Passage
%%

Skip to article frontmatterSkip to article content
Site not loading correctly?

This may be due to an incorrect BASE_URL configuration. See the MyST Documentation for reference.

Lab: Linear Regression Modeling and Sklearn

In this lab, we will walk through the process of:

  1. Use Linear Regression for numerical prediction tasks, such as estimating housing prices. Understand Linear Regression as a supervised learning approach and discuss why it is an appropriate choice for this task.

  2. Define and understand the loss and risk functions associated with Linear Regression, focusing on Root Mean Squared Error (RMSE).

  3. Begin with a constant model as a baseline, then introduce a simple linear model using scikit-learn package. Interpret the coefficients and compare the performance of these two models. Progress to multiple linear regression. Compare all three models, discussing training and test errors, and make observations on model performance. Introduce and explain concepts of underfitting and overfitting.

  4. Experiment with feature selection and document your observations.

# Run this cell to import important packages for this lab
import numpy as np
import pandas as pd
import matplotlib.pyplot as plt
import seaborn as sns

import plotly.express as px
import plotly.graph_objects as go

1. Introduction

For this lab, we will use a toy dataset to predict housing prices in California with data provided by sklearn.datasets package. There are more interesting datasets in the package if you want to explore them during your free time!

Run the following cell to load data.

# Run this cell
from sklearn.datasets import fetch_california_housing
california_housing = fetch_california_housing(as_frame=True)

Some methods we can use to explore this dataset:

  • data: The independent variables/features (X)

  • target: the response vector (Y)

  • feature_names: The column names

  • DESCR: A full description of the data, and

  • frame: full DataFrame with data and target

For more information, refer to this document

Now, we use DESCR method to undertand what each columns represents. Run the cell below.

# Run this cell
print(california_housing.DESCR)

Question: What is the granularity of this dataset? Specifically, what does each row represent?

Type your answer here, replacing this text.

Let’s store our full DataFrame as california_housing

# Run this cell
california_housing = california_housing.frame
california_housing.head()

Question: What is the target variable we aim to predict? What are the input features? Identify at least two features that you believe would be useful for this prediction task, and explain why they would add value.

Type your answer here, replacing this text.

%%

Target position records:
%%

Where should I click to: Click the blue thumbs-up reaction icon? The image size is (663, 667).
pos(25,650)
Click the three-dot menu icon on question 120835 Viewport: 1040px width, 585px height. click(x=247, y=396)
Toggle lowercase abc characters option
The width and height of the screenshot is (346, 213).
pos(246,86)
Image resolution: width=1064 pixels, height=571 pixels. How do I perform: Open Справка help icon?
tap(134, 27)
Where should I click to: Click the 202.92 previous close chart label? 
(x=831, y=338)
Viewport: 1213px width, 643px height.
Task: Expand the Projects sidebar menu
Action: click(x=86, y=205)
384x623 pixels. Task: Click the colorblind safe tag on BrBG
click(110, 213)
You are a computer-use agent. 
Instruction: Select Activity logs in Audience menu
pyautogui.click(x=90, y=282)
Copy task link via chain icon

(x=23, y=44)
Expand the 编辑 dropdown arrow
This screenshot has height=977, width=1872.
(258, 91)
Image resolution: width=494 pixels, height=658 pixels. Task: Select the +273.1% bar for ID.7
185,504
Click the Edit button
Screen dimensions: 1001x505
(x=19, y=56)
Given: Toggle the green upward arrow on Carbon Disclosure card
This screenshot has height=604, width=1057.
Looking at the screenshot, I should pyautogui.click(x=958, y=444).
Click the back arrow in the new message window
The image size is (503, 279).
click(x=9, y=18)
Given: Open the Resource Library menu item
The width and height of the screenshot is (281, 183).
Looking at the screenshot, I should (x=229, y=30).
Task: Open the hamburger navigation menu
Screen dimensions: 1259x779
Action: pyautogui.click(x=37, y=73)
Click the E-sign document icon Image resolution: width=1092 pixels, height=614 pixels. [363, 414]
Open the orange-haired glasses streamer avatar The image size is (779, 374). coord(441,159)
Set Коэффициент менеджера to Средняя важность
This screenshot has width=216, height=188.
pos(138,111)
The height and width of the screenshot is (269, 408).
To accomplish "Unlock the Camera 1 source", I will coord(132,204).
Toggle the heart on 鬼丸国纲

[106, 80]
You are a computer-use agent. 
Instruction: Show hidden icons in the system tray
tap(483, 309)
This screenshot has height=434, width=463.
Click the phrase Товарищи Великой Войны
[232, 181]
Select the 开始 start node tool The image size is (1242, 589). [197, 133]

%%

Your objective
Resume the linear regression lab from the point where it stops.

Expected answer
2. Data Overview

First, we have to understand what our data look like before picking a model.

Question 2: Fill in ‘...’ below in the cell to plot the histogram of the response variable (Y), which is MedHouseVal. You can either use seaborn or matplotlib.pyplot package. Make sure to have a clear title and labels for each axis

# TO-DO: Plot the histogram of MedHouseVal
# Plot the distribution of response variable
...

Question 3: To add more information, fill in the code below to produce statistical summary for the response variable.

# TO-DO: Produce statistical summary for MedHouseVal
# Hint: using a pandas function on a column of `california_housing` DataFrame.
# Can you think of which column and which function to use?
statistical_summary = california_housing[...]...
statistical_summary

Question 4: After reviewing the statistical summary and the histogram, what patterns or trends do you notice? Do you observe any unusual or unexpected values?"

Type your answer here, replacing this text.

Question 5: Create a visualization of the distribution for one of the features in the dataset. What do you observe about the distribution of this variable?

# TO-DO: Visualize a distribution of another variable
...

3. Modeling Process

As a reminder, when we’re building a model, there are a few key steps we follow to ensure it makes reliable predictions. Here is the process:

  • Define a model

  • Choose a loss function and calculate the average loss (risk) on our dataset

  • Find the best value of θ\theta, known as θ^\hat{\theta}, that minimizes the loss. There can be multiple such θ\theta values (not covered in this lab).

  • Evaluate the model performance

Define a Model

In this lab, we’ll use Linear Regression to predict the median house value for California districts. Linear Regression is a suitable choice because it’s a powerful, interpretable method for modeling relationships between variables, especially when our goal is to predict a continuous numeric outcome, like housing prices. It allows us to see how each factor, such as median income or average number of rooms, contributes to the target prediction.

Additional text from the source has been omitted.